Every Coach request ships the user's named players (name, position, age, team, KTC value), format rules (starter slots, K and DST presence, superflex, TE-premium), and a pricing block with KTC-anchored pick values. No "you need a TE" when Kincaid is on roster. Three-layer fix for every hallucination class: explicit context field, hard system-prompt rule referencing it, pre-LLM guard.

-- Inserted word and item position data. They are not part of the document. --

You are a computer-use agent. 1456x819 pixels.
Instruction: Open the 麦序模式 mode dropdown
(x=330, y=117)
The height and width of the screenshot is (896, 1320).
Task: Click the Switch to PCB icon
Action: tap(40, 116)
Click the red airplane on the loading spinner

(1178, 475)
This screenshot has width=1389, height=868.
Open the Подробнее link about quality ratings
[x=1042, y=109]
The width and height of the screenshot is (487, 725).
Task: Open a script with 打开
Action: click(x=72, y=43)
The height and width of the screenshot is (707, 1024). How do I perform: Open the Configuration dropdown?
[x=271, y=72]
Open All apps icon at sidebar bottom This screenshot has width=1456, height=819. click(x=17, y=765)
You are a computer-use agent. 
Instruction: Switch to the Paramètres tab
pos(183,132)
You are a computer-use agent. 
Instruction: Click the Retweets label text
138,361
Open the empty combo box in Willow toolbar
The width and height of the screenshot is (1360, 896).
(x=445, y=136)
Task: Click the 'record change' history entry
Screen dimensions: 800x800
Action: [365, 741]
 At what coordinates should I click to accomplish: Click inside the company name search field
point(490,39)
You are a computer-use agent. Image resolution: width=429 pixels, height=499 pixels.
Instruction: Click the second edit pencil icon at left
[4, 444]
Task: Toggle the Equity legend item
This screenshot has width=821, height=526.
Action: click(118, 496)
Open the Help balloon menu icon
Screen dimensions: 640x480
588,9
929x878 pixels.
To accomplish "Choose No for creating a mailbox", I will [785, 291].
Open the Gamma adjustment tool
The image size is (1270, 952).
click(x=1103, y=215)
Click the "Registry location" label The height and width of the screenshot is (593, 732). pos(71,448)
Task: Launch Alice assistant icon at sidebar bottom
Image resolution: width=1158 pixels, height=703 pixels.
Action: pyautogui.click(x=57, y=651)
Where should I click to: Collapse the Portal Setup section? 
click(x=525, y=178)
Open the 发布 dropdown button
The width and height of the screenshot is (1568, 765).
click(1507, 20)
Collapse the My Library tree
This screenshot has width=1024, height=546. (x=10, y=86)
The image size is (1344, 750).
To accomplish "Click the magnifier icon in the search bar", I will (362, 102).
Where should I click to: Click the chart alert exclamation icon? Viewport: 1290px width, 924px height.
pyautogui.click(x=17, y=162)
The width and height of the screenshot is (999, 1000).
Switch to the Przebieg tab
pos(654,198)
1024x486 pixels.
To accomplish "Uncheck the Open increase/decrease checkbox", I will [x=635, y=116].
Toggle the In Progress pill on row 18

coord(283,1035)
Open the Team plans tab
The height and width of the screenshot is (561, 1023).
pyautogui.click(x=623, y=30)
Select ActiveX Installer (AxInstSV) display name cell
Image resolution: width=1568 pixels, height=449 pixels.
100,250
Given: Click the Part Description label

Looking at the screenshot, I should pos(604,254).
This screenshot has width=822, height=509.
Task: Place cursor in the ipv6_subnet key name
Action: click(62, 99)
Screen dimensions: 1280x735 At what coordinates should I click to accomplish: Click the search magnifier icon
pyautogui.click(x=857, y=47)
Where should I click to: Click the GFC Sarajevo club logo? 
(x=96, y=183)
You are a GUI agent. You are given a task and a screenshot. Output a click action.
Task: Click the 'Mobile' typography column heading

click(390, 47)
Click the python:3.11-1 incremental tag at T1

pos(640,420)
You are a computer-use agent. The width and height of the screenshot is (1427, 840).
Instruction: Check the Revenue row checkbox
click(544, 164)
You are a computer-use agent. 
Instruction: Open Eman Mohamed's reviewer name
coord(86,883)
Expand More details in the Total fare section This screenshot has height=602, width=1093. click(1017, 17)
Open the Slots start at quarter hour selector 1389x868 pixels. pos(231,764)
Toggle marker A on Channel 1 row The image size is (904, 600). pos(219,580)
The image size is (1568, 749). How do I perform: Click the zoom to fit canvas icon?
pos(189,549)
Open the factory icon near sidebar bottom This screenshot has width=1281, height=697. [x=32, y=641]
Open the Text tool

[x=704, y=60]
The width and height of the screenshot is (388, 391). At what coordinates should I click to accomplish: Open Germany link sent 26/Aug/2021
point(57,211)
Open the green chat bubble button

What other tools send their LLM
Available pool: 247 players
Your roster: 23 players
Question: should I trade for Bijan?

(model has to guess at format,
guess at what's on the roster,
guess at the trade math)
What Coach receives per request
format_rules:
  is_superflex: true
  qb_starters_max: 2
  te_premium: true
  has_k: false
  has_dst: false

your_roster:
  Patrick Mahomes (QB, age 30, KC, KTC 85)
  Jahmyr Gibbs (RB, age 24, DET, KTC 100)
  Travis Kincaid (TE, age 22, BUF, KTC 78)
  [... 20 more]

pricing:
  pick_values: { "2026.1.05": 92, ... }
  player_values_present: true

question: should I trade for Bijan Robinson?
Receipt 9 · engineering

71 evals + 12 anti-pattern lint rules.

Every fix ships with a test. Pre-deploy audits cover security, cost, legal, trade realism, and LLM context hallucinations. The lint rules are what catch a class of bug before it ships rather than after a user finds it.

Eval suite (71 tests)
  • · Lane identity calibration regressions
  • · Format-aware starter math (1QB / SF / 2QB / flex)
  • · Survival pct + availability bucket consistency
  • · Anti-pattern lint (hardcoded thresholds, raw hard.QB)
  • · Em-dash check (never ships)
  • · Rerank cascade ordering
  • · Snake-pick math + traded-pick resolution
Pre-deploy audits
  • · Security: OWASP + SSRF + Anthropic-key leakage
  • · Cost: per-endpoint LLM budget worst-case
  • · Legal: privacy, ToS, GDPR/CCPA
  • · Trade realism: KTC pricing within ±15%
  • · Context doctor: LLM hallucination triage
  • · Microcopy: brand voice consistency
What we do not claim

Limits, named.

  • Three years of NFL data, not thirty. The age-curve calibration cohort spans 2022 to 2025. Older seasons exist; we are not yet using them.
  • 82 rosters, not 8,200. The cohort is dynasty and keeper leagues we have explicit access to. Larger cohort means tighter percentile estimates; we are adding leagues over time.
  • OL transitions and OC tenure not fully ingested. The team_signals table that powers Coaching Continuity is mid-calibration. The dial reads as neutral until the table is complete.
  • FantasyPros wins us on 3-year. Their expert blend has access to in-season ADP revisions; our preseason model does not. Closing the gap is the next calibration target.
  • No future prediction. The model reads what your opponents have done, what the cohort looks like today, and how a player fits an identity vector. It does not predict trades that have not happened or game-script that is not real yet.

Source CSV for the backtest: data/scoreboard/scoreboard_v1.csv. Cohort statistics: src/lib/strategy/lane-identity/cohort-stats.ts. Age-curve definitions: src/lib/strategy/lane-identity/lanes.ts. Every number on this page reproducible from the repository.